Está a começar a aprender trompa de harmonia, o Gaspar. Não vai ser solista, e ainda bem: sempre permite aos outros equilibrarem um pouco os pratos da balança. Até lá, é o porta-estandarte. Faz um ar presunçoso e marcha à frente dos músicos, com a Raquel da Teresinha ao lado, loira também.
A ilha Terceira tem 24 bandas filarmónicas para menos de 60 mil habitantes. Acompanham procissões, cortejos e até touradas. Há actuações de trazer por casa e outras cheias de pompa. Quem assista ao dia do desfile das Sanjoaninas sabe que podem atingir algum virtuosismo.

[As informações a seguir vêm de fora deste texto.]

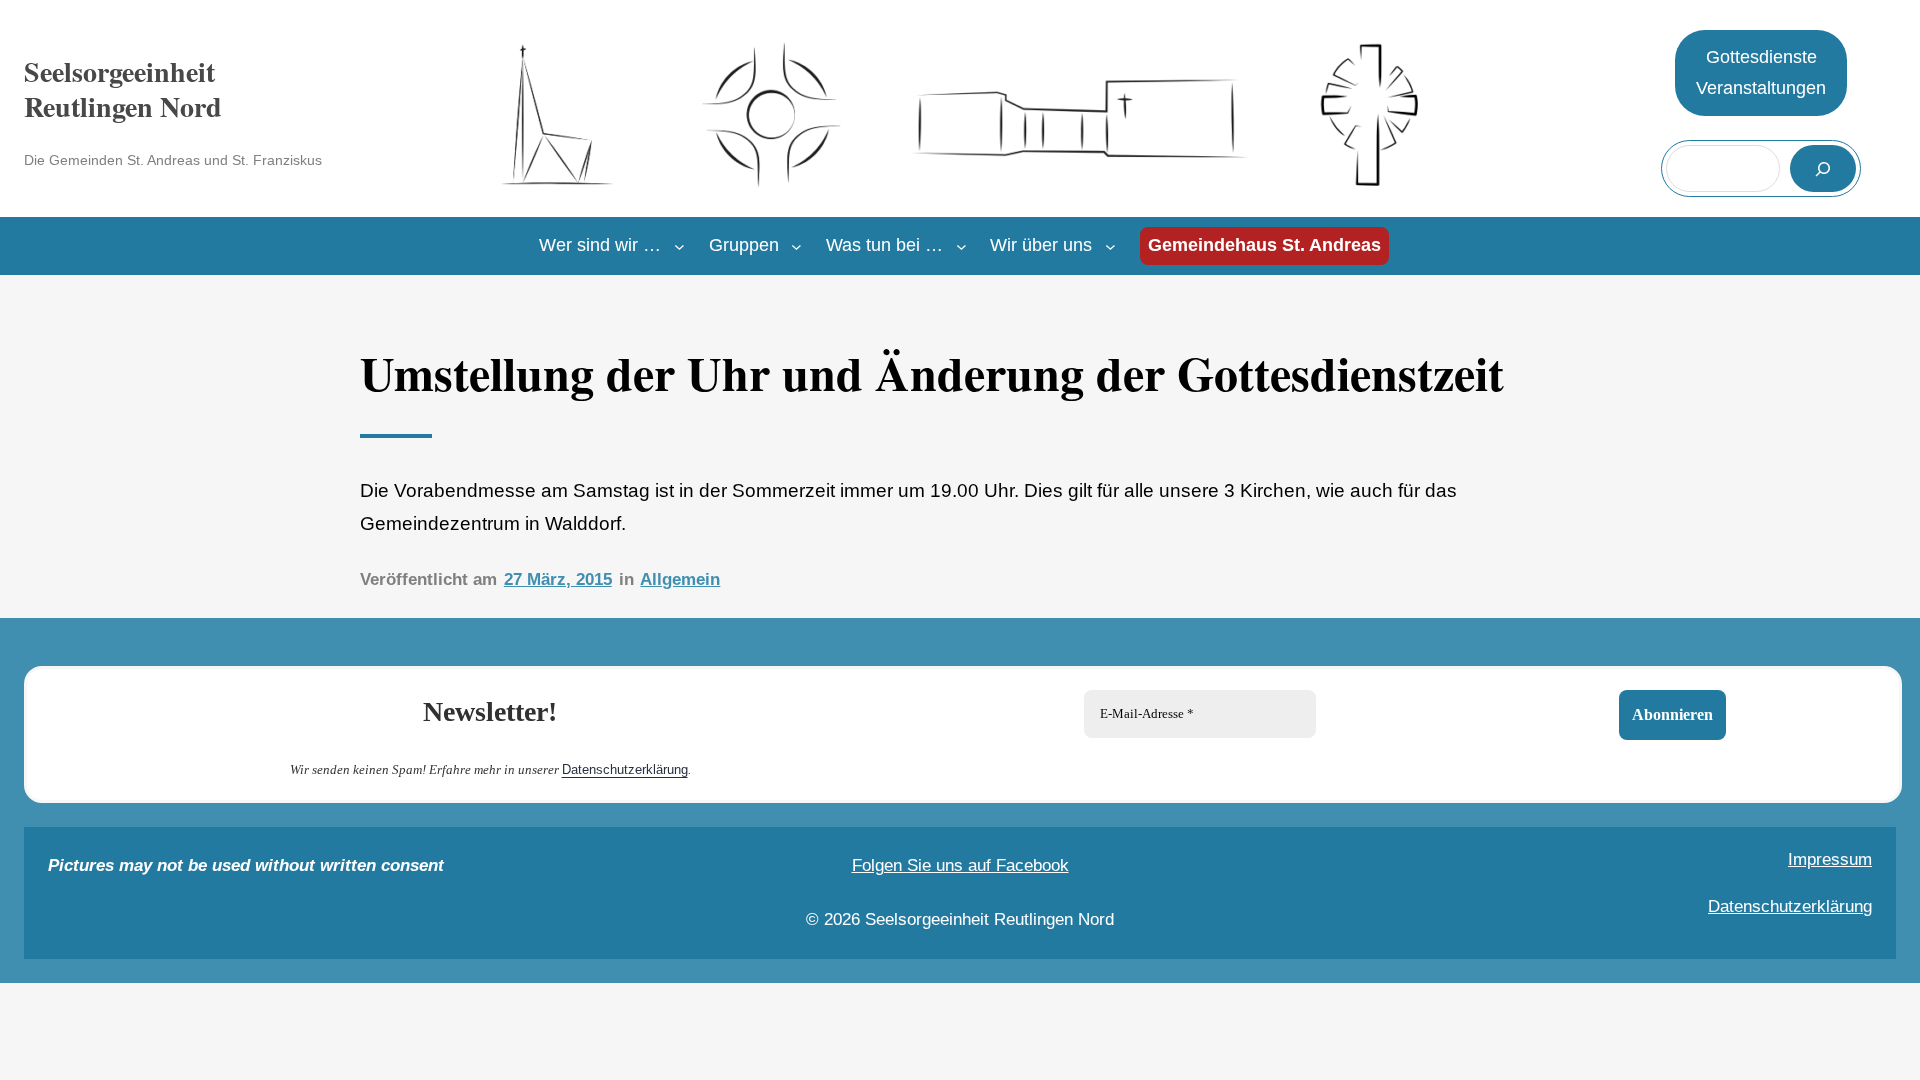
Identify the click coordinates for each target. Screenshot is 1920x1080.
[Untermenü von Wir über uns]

Há um ano ou dois, chegou a ser lançada uma caderneta de cromos com os músicos da ilha. Foi um sucesso e não me surpreende: ouço-os tocar, alternando melodias lúgubres e exuberantes, como se contassem da própria vida, e parecem-me sempre o último estertor de uma coisa antiga e boa – um resquício de tudo o que na história da espécie houve um dia de brio, rectidão e generosidade.
Por mim, não me importo de ser o homem que faz os nós às gravatas. Como o meu avô era. Há uma mundividência no homem que faz os nós às gravatas da vizinhança. Mas é consolo apenas. O que eu queria era ter desfilado em frente à filarmónica. E que as raparigas me viessem buscar ao portão.